### PROBLEM REQUIREMENTS
Your reply should be the following data, copied exactly.

[Stored data]
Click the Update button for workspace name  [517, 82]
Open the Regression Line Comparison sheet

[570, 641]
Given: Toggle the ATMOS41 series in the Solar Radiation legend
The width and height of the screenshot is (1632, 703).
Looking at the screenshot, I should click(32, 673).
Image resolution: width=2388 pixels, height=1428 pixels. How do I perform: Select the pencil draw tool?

### ANSWER TO THIS TASK
Click the Update button for workspace name  [517, 82]
Open the Regression Line Comparison sheet

[570, 641]
Given: Toggle the ATMOS41 series in the Solar Radiation legend
The width and height of the screenshot is (1632, 703).
Looking at the screenshot, I should click(32, 673).
Image resolution: width=2388 pixels, height=1428 pixels. How do I perform: Select the pencil draw tool?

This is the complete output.